Still, for most companies it’s not a question of whether they’ll move to networked storage, but when. "You have to go there," says Sheetz’s Medairy about the network, "because users want to get at that data. But it really changes how you manage storage." For one thing, it’s much more difficult to maintain a storage network without disrupting the users. "Now that we have more applications throughout more business units storing data on different servers on the network, timing becomes harder to deal with," he says. "It’s not a matter of just kicking a few users off the system any more. This affects lots more people."
A Trunkload of Options on the Horizon
For CIOs who are just beginning to evaluate storage with an eye to drawing up a unified plan for the future, some tantalizing new developments are on the horizon. However, they come with a couple of caveats. Not all the tools are in place yet. And standards squabbles between hardware vendors are stalling important interconnectivity projects. Here’s the thing: Users want them. Vendors don’t.
"We’d like to be able to mix and match hardware vendors’ solutions," says Dwight Tart, director of technical services for International Paper at its Memphis, Tenn., operational headquarters. However, he isn’t holding his breath. Even though common information model (CIM), a storage management standard, is being developed by the Storage Networking Industry Association, a standards-making body, standards have become a struggle for supremacy by vendors’ technology strategies. Whoever controls the interface, rules.

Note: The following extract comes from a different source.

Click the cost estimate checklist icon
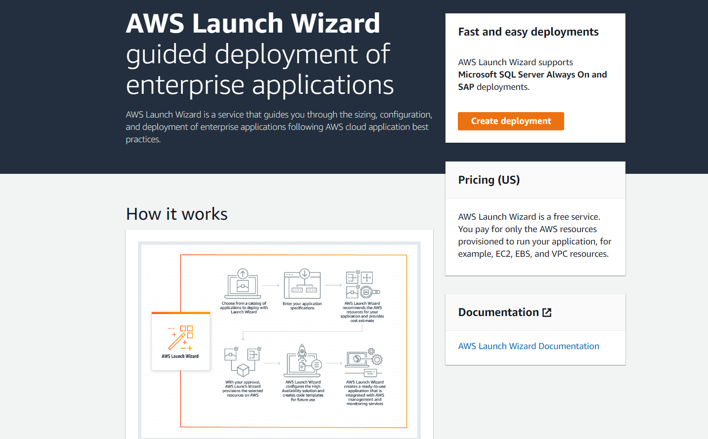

In the meantime, there are three technologies to keep an eye on.
Storage resource management (SRM) tools, currently available in early rollouts, keep a bird’s-eye view of storage capacity on the network and allocate more capacity as needed. If the SRM software sees that more storage is needed by the CRM applications, it will locate and re-allocate some unused capacity.
Storage network management (SNM) tools create a map of all the devices on the storage network and monitor for errors, such as network or server failure, automating a manual process.
Storage virtualization software acts as the Adobe Postscript for storage?it fools a variety of proprietary devices into thinking alike, thus vastly increasing interoperability among storage devices.
Enterprise storage management will come into its own when these three technologies can be integrated, says Steve Duplessie, founder of Enterprise Storage Group, a research company in Milford, Mass.
And therein lies the rub. The technologies are in various stages of development, and CIOs can’t count on implementing all of them at once. Brian Lock, MasterCard International’s vice president of architecture development, thinks that SRM technology is going to be robust enough for MasterCard to implement it in the next year or so, whereas the storage virtualization technology, while intriguing, is not quite ready for prime time. "Getting a tool for storage virtualization is a little further out. The companies are newer, and it’s a tricky technology," he says.